Egypt's Muslims attend Coptic Christmas mass, serving as "human shields" - Ahram Online


----------



## DeadGuy (Jan 22, 2010)

Whiskey96 said:


> *Egypt's Muslims attend Coptic Christmas mass, serving as "human shields" *
> 
> Muslims turned up in droves for the Coptic Christmas mass Thursday night, offering their bodies, and lives, as “shields” to Egypt’s threatened Christian community...
> 
> ...


LOL!!!!!!!

There's an Egyptian thing that says "Ye'tel el ateel w yemshee f gnazto"..........Means you kill someone and next thing you're doing is to attend his/her funeral........ 

Let's hope that those who did dare and were actually ALLOWED to join the Copts don't have some unfortunate accidents though.......


----------



## NZCowboy (May 11, 2009)

Whiskey96 said:


> *Egypt's Muslims attend Coptic Christmas mass, serving as "human shields" *
> 
> Muslims turned up in droves for the Coptic Christmas mass Thursday night, offering their bodies, and lives, as “shields” to Egypt’s threatened Christian community...
> 
> ...


Turning point, at this stage ... no ... but a very interesting point in time. Talk protests, etc is not enough, government have take lead and make changes, they also have to back the up their talk of one people "the cross and the cresent" with action. Are the people of Egypt one people or Muslims and Christians, currently it is the second.

There is a very good article
http://www.almasryalyoum.com/en/opinion/coptic-exodus-disneyland


----------



## Horus (Sep 17, 2010)

Egyptians killing Egyptians what a world we live in.

This has been going on since time began, Vikings, American Indians and so on so it's genetic.
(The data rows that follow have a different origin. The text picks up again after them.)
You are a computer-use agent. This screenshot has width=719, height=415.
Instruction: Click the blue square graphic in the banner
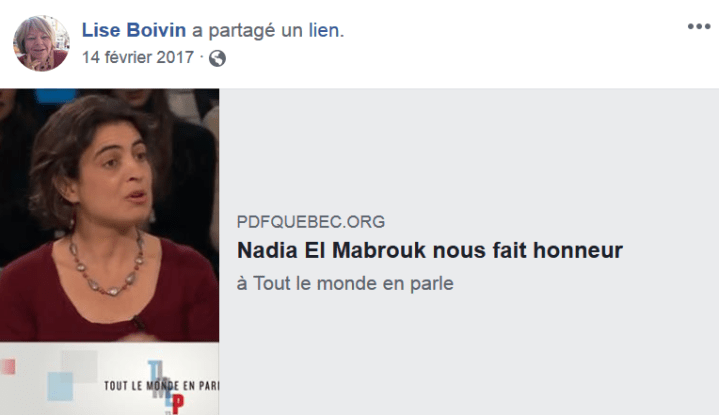point(60,386)
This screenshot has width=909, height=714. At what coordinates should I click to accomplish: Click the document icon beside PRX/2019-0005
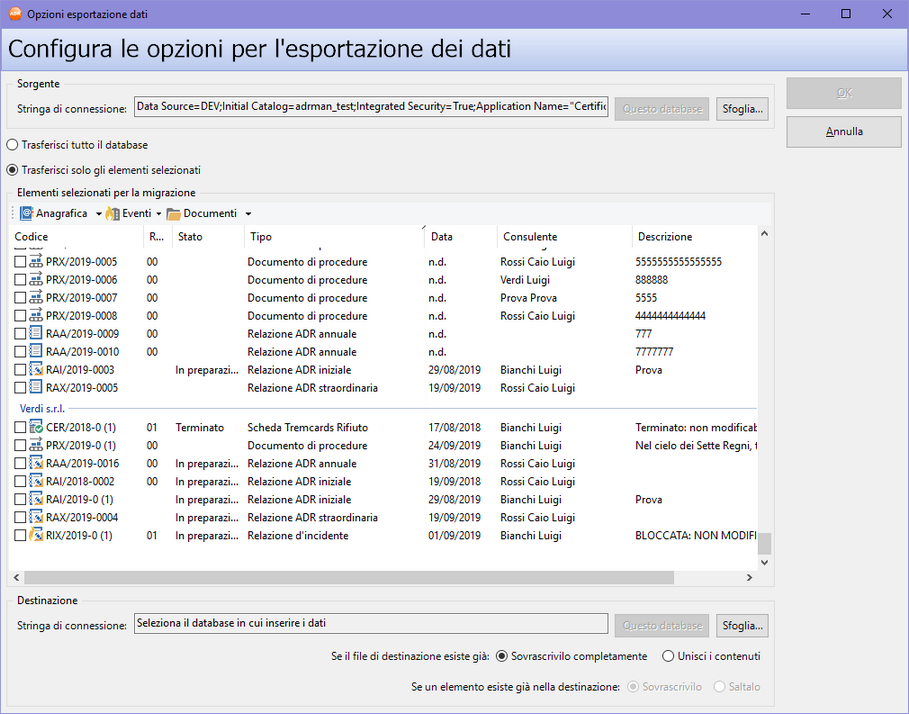pyautogui.click(x=36, y=262)
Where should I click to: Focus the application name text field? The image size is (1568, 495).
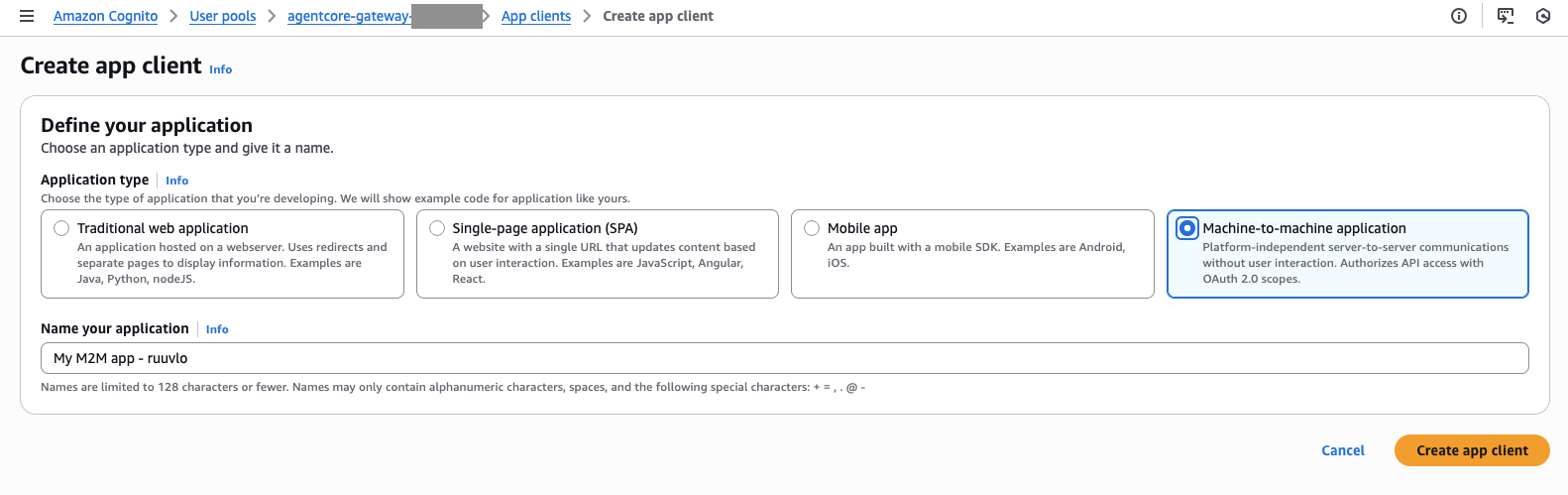(x=783, y=358)
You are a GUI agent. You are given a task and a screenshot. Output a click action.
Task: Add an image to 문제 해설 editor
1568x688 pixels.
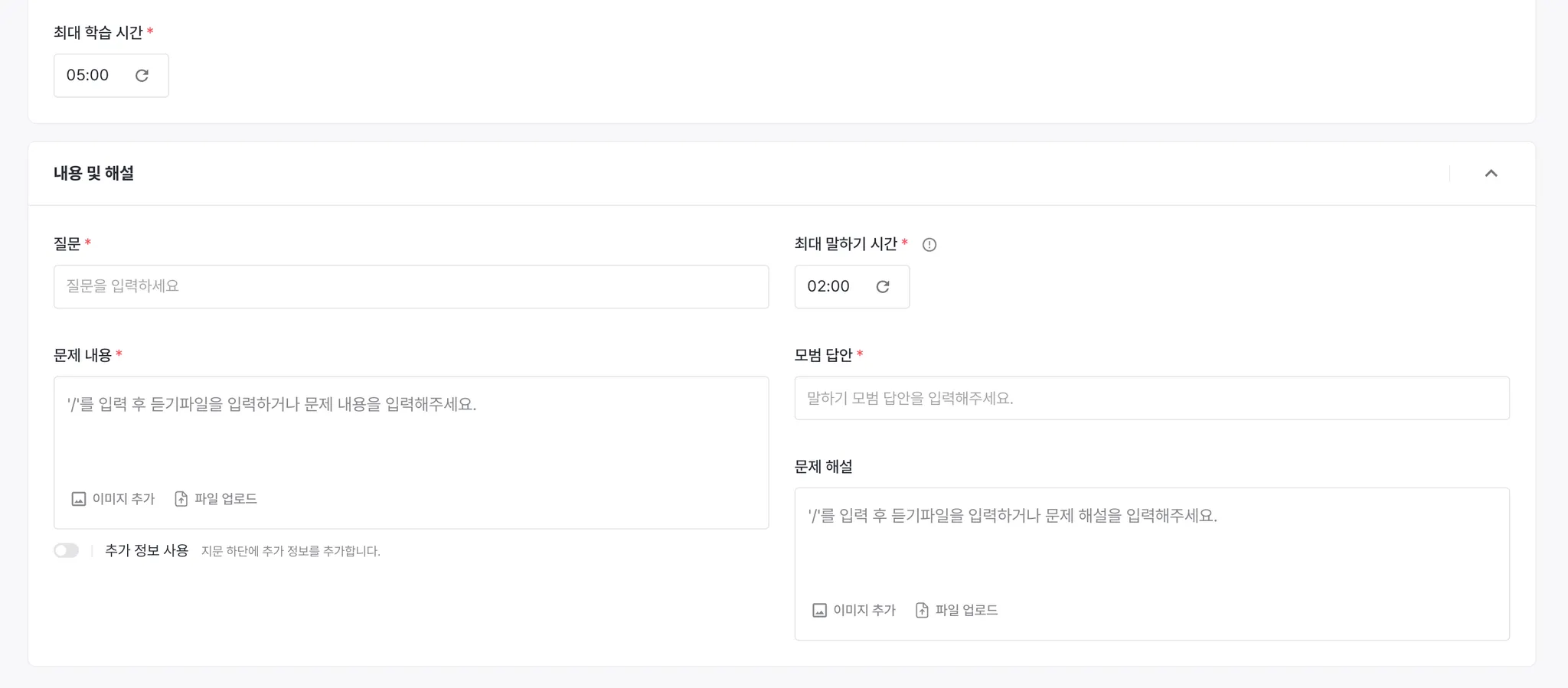854,610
Ultimately the human species is very dangerous, we are classified as predators by the very fact our eyes on the front of our face rather than the side such as in sheep, I think the only thing that sets us aside from being a complete killing machine is the front temporal lobe.


----------



## DeadGuy (Jan 22, 2010)

NZCowboy said:


> There is a very good article
> Coptic exodus from Disneyland | Al-Masry Al-Youm: Today's News from Egypt


*Brilliant *article!

80% of the Copts, including me, do know that there will be NO further ACTIONS made, it will be all about words, unless the government was blackmailed by............Well, we all know by who LOL! Then there will be few actions taken but of course one step forward, a mile backward! For example if there’s a new unified law for places of worship’s declared, a lil tiny bit on it will mention that it will be up to the local officials or something similar, and I don’t know about you but personally I do know what will happen after that........
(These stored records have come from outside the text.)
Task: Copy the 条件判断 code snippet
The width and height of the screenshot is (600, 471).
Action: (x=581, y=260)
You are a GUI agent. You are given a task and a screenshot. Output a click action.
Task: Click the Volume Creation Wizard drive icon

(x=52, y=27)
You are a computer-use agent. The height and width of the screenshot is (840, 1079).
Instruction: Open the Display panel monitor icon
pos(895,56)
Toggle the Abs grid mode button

The “body shields” thing..............Apart from few celebrities and few ministers? 0.0000000001 of the Muslim populations considered the idea, who were actually threatened for their own lives if they dared to proceed with it! The “body shields” idea itself is ridiculous anyway, considering how tight security has been after last week’s explosion, there was NO chance of any more bombings to be executed, simply cause there is no one stupid enough to risk doing anything when it’s too secured! Not to mention that to cause such harm it doesn’t necessarily need to be executed during "celebrations", churches are usually full on Fridays’ morning masses, Sundays’, weddings’, well, there’s always a chance and I seriously doubt that the state of being THAT secured will last, it's just not possible!
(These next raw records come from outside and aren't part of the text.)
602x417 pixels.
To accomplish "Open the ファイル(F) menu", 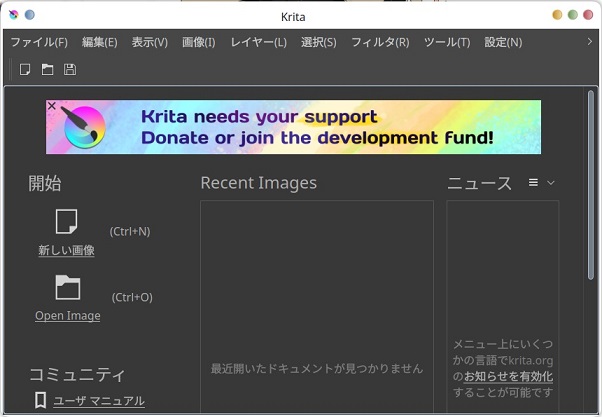I will tap(39, 42).
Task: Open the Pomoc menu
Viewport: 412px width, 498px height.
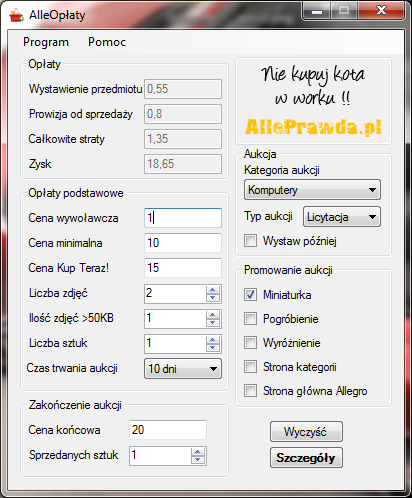Action: click(107, 42)
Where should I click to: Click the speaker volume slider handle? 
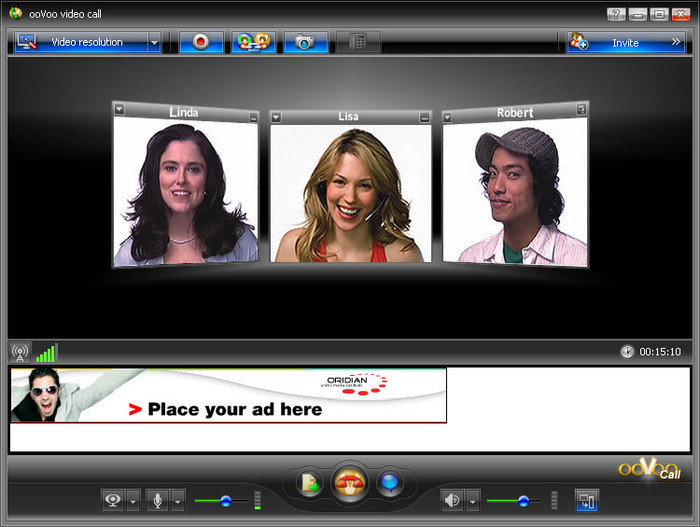point(520,500)
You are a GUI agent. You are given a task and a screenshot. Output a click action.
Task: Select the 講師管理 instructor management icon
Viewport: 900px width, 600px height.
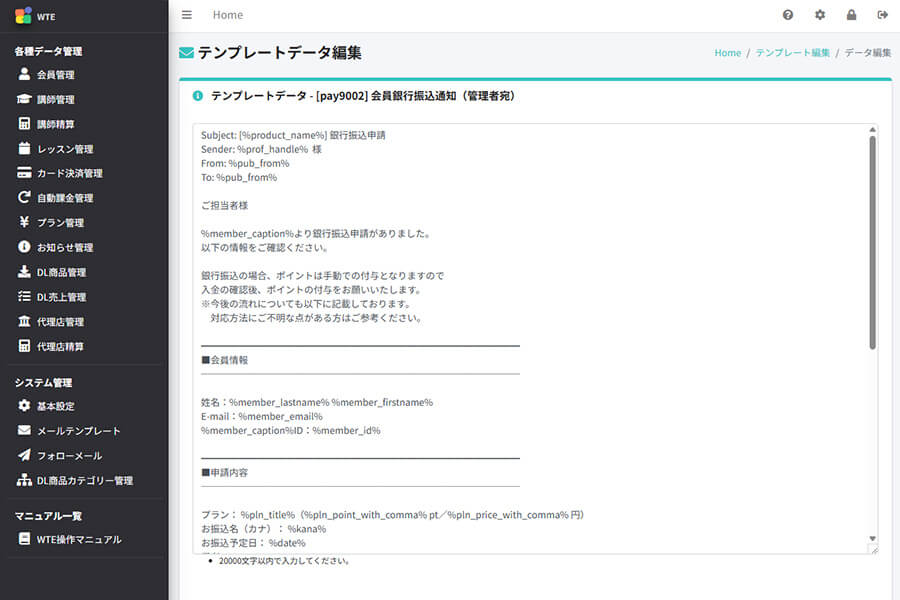click(24, 99)

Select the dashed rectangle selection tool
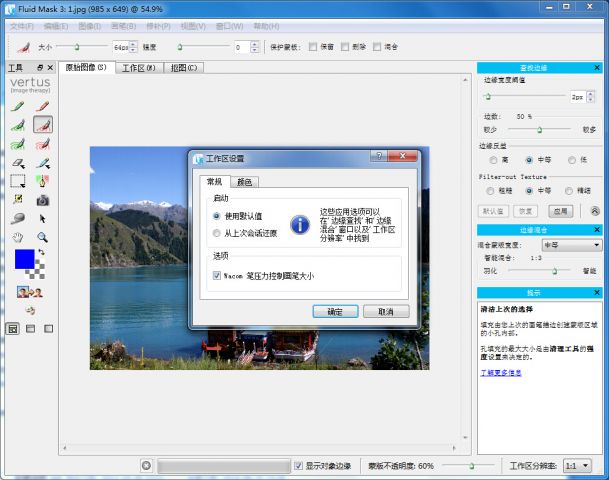click(x=17, y=181)
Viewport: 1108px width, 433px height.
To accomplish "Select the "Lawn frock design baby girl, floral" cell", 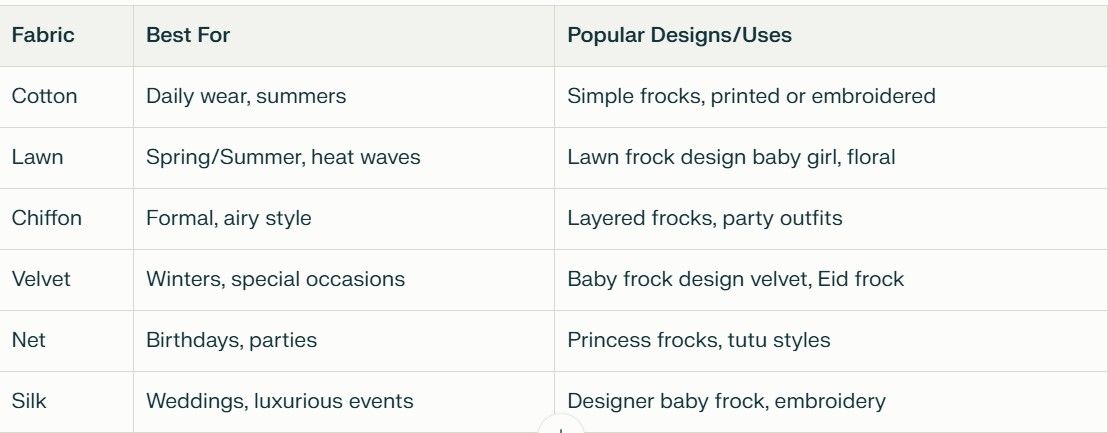I will click(731, 158).
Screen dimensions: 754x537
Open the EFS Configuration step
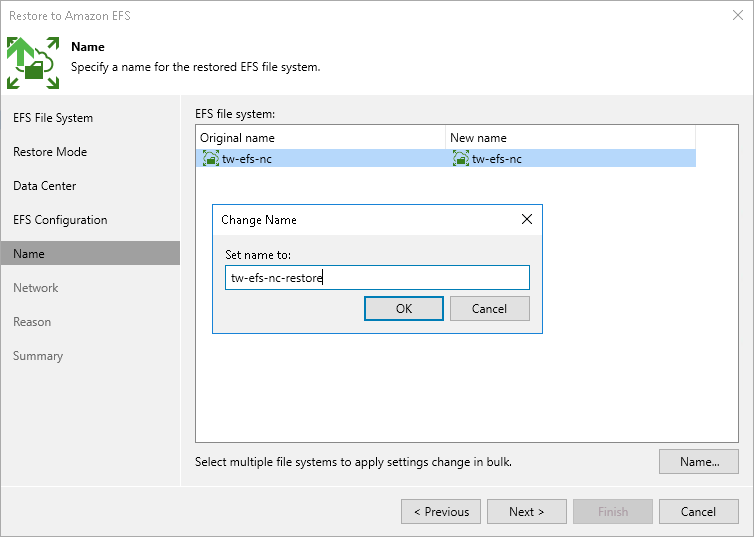click(60, 220)
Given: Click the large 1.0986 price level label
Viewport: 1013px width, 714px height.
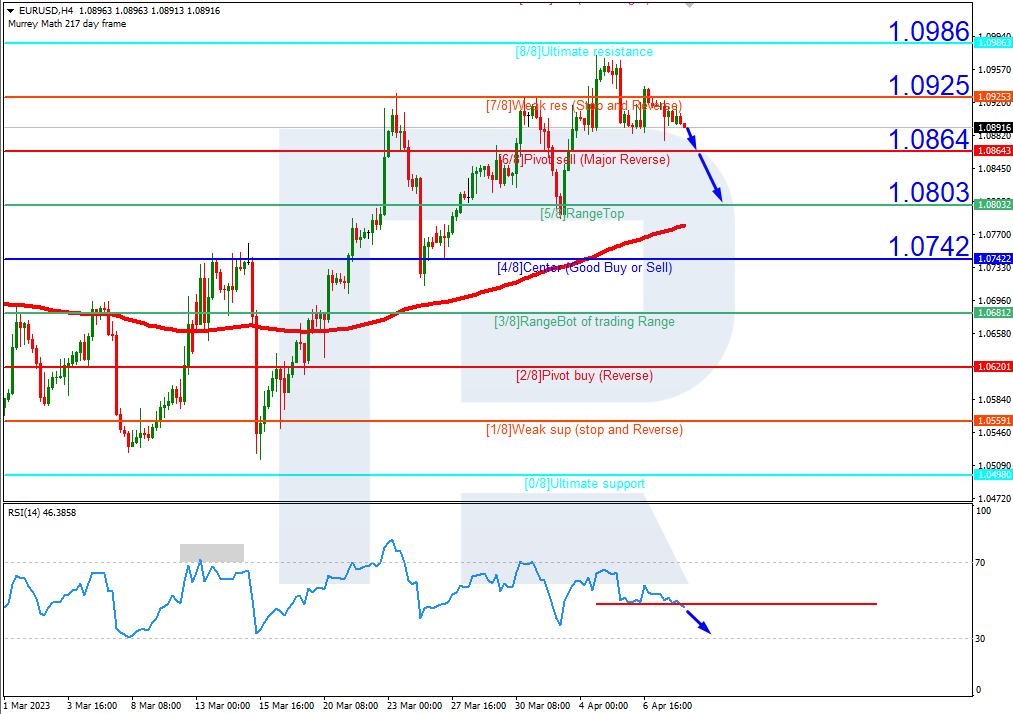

Also the simple fact that the “government” in here does not represent the population is another factor...............For example, and SURPRISINGLY, all the official versions of “media” did condemn the recent attacks while all I could hear in a video footage right after last week’s explosions was the HAPPY “Allah w Akbar” calls side by side with those who were crying in pain for a bloody ambulance...........And the fact that almost everyone in the streets, at least where I "live", had a big ugly fat genuine smiles on their faces the next morning said it all, those happy cries and those ugly smiles were the population's reactions!

God bless the democracy


----------



## bat (Dec 1, 2010)

Whiskey96 said:


> *Egypt's Muslims attend Coptic Christmas mass, serving as "human shields" *
> 
> Muslims turned up in droves for the Coptic Christmas mass Thursday night, offering their bodies, and lives, as “shields” to Egypt’s threatened Christian community...
> 
> ...


They were all of course in the same church surrounded by high security. That does not take away from the many good friendships between people of different religions that has still endured after this tragedy.of course the perpetrator was of Asian origin anyway!!


----------



## Whiskey96 (Jun 6, 2010)

bat said:


> They were all of course in the same church surrounded by high security. That does not take away from the many good friendships between people of different religions that has still endured after this tragedy.of course the perpetrator was of Asian origin anyway!!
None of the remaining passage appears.